Lessig's first hint of Hanson's proclivities came one day when another boy scaled a wall outside the mansion. Climbing down, the boy told Lessig he'd seen Hanson in bed with a student. Lessig's response was total disbelief. "I remember thinking I could no longer trust this kid," he says. "It was obviously so ridiculous."

In the fall of his eighth-grade year, Lessig learned otherwise. On a Friday night, after Hanson had taken the boys shopping at the mall in Princeton, they all came back, as they often did, and gathered in his quarters to watch TV. As Lessig sat beside Hanson on the couch, the music director covered their laps with a blanket and proceeded to fondle him. Forever after, Lessig would remember the movie that was playing on TV: Run Silent, Run Deep.

The following June, on Lessig's fourteenth birthday, after the choir had returned from touring in California, Lessig was preparing to head home for the summer when Hanson pulled him into his room-"to give me a 'birthday present,' " Lessig says. "I remember feeling totally overwhelmed by him. It wasn't forcing in the sense of violence… It's not like I was afraid. But there was this recognition of, wow, there's nothing I can do. Here I am. Bam. It's over."

And yet, of course, it wasn't.

Lessig had been a bright light at the school since his first year there.With a perfect-pitch soprano voice, he'd been a soloist next in line behind Bobby Byrens ("My idol," Lessig says). And with a sharp and probing mind already in evidence, he soon emerged as an academic star and student leader, a striver, intensely driven. Now, in his ninth-grade year, Lessig was named head boy, which made him "in charge of taking care of the kids," he says."There was no proctor when I was head boy; I was discipline. And there were kids who were real shits-it was a Lord of the Flies-like experience."

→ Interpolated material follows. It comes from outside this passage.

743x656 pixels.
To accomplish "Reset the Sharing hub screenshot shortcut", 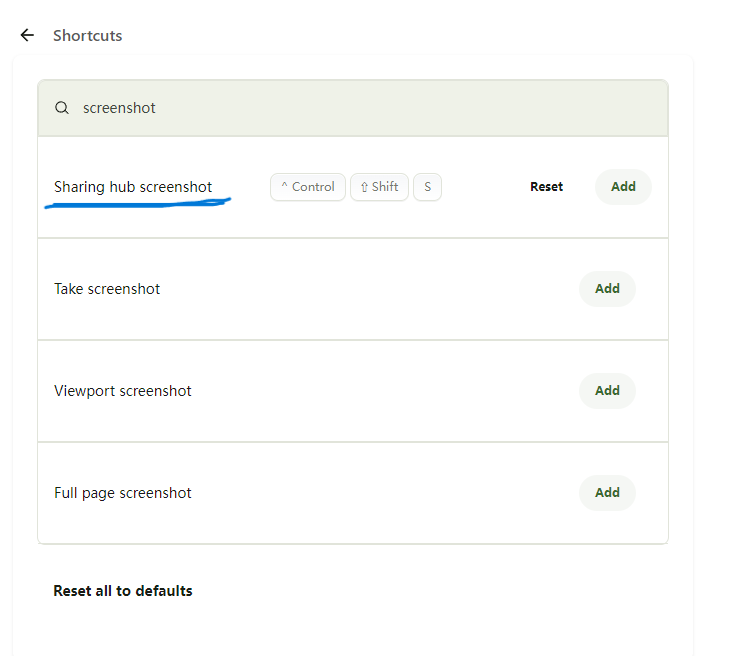I will click(546, 187).
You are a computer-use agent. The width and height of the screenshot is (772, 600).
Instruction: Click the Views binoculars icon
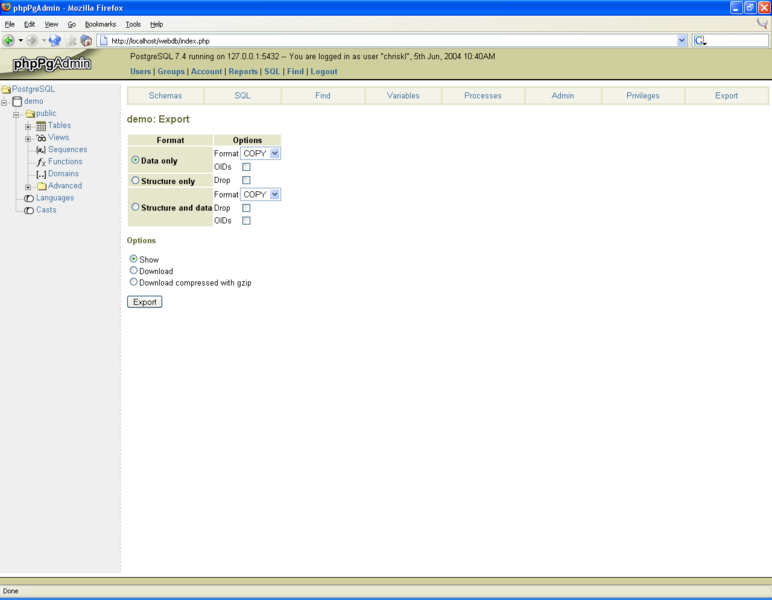pyautogui.click(x=41, y=138)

Being head boy also signified something else: He was Hanson's favorite. And accordingly he was assigned a room next door to the music director's, at the far end of a hallway on the third floor. By midway through the year, the two of them were essentially living together."We put up a door in front of our rooms, blocking off the hallway, blocking out the rest of the world.We created a suite. And there was a classroom right next to it. So every day the teacher comes up, watches me come out of that door-which is also Hanson's door-and walk into class. There's no way anybody doesn't know what the hell is going on. But nobody says anything."

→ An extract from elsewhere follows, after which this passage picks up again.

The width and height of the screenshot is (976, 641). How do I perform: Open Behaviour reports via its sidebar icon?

Lessig may have been head boy, but he wasn't Hanson's only prey. All along, Lessig says, he knew that Hanson was sleeping with "at least ten" other boys. "The weird thing about the sexuality was that there was no jealousy attached to it at all," he explains. "It was totally recreational. It was just like playing squash. He's playing squash with me, he's playing squash with him. Who cares? What does it matter?"

Among the boys, Hanson's promiscuity was well known, Lessig says. He would call students out of class to satisfy his cravings.The private voice and piano lessons he administered were especially notorious:"It was five or ten minutes of music, then it would turn into other things," Hardwicke recalls. And while none of this was ever spoken of explicitly among the boys, there was ribbing, teasing, nodding, winking-constant signals of in-the-knowness.As for the teachers, Lessig says, "Hanson was the boss.What was going to be said?"

Sometimes on trips home, Lessig felt faint stirrings of unease. But it never occurred to him to tell his parents. His relationship to Hanson, unlike Hardwicke's, was tender, sustaining; his parents would never understand. "Like all pedophiles, Hanson was really good at connecting with kids," Lessig says. "You just felt you were together; there was no ambiguity about it. He was a friend. A deep, close friend.We talked about everything. He told me about music. He told me about the world…For a kid cut off from everyone else in this weird universe, to have the most important person in the world give you love and approval is the greatest thing you can imagine. What else is there?"